CINCINNATI — The City of Cincinnati, Hamilton County and regional health leaders came together Monday to announce steps being taken to stop the spread of monkeypox in the Tri-State.
As of August 1, out of Ohio's 23 reported cases, only two are in Cincinnati.
Hamilton County Public Health Commissioner Greg Kesterman said that although cases across the country are rising, Ohio isn't seeing a spike.
"The chances of you just going into the community today and catching monkeypox is low," Kesterman said.
According to health experts, the disease is spread through "close" and "intimate" contact with someone who already has the virus. Although it is extremely contagious, it doesn't spread through the air like COVID-19. Monkeypox can cause a rash which may look like pimples or blisters, sometimes with a flu-like illness, according to the CDC. Monkeypox can be spread from the time symptoms start until the rash has healed, all scabs have fallen off, and a fresh layer of skin has formed. This can take several weeks.
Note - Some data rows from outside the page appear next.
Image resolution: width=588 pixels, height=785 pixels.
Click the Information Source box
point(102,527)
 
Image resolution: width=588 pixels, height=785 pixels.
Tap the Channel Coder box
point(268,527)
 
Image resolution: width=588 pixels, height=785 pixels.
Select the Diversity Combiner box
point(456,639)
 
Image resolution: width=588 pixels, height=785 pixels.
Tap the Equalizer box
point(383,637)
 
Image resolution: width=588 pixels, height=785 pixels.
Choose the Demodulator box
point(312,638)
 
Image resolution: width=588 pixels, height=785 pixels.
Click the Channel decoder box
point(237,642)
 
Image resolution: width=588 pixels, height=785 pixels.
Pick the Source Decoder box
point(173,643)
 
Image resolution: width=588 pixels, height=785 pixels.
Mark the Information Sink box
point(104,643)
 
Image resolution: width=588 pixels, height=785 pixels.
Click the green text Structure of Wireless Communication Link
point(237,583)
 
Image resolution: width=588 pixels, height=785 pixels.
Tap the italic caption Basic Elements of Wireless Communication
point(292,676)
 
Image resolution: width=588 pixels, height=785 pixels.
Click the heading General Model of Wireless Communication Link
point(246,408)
Cincinnati city leaders said they want to lead the nation in response to this virus but want to be very clear with their messaging: City Councilmember Reggie Harris said he wants to make sure the response does not stigmatize the LGBTQ community.
"As a member of the LGBTQ community, I feel this deeply because many folks in my community are afraid of contracting the Monkeypox virus."
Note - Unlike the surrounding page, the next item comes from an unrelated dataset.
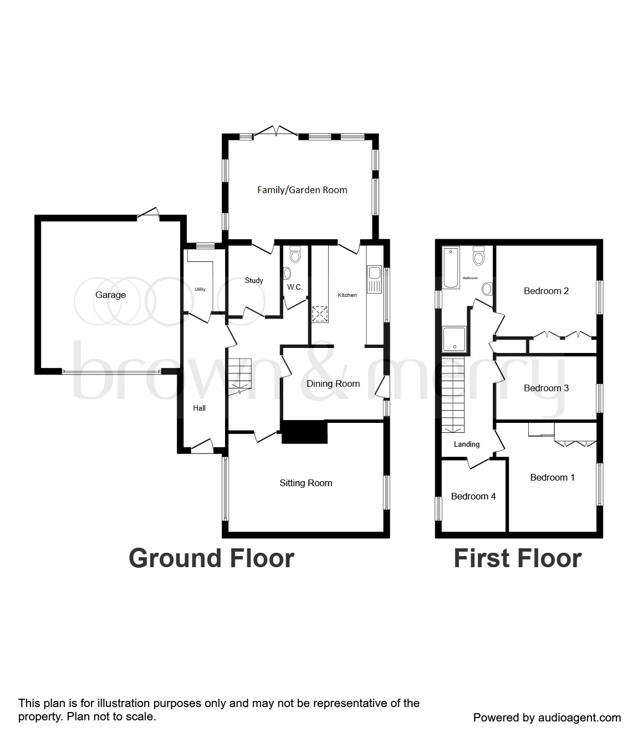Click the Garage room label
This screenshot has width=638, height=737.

Harris said he is working on an advocacy plan to take proactive steps in providing the vaccine to those who qualify.
"Although anyone can contract the monkeypox virus, most cases are among men who have sex with men which is why we must target our education and message to those individuals in the LGBTQ community," Harris said.
Hamilton County Health Commissioner Denise Driehaus said she is confident in the county's response to the virus.
"We already have an infrastructure that we have used because of COVID-19," Driehaus said. "The city health department, the county health department, the health collaborative and the hospitals now know how to work together with one another to make sure this community is informed."
To find out more about the monkeypox virus and vaccination eligibility, click HERE.
There are just over 5,000 cases of monkeypox in the U.S. The virus has also been reported in Kentucky and Indiana. The commonwealth is reporting only 8 confirmed cases and there are 49 Hoosiers with the virus.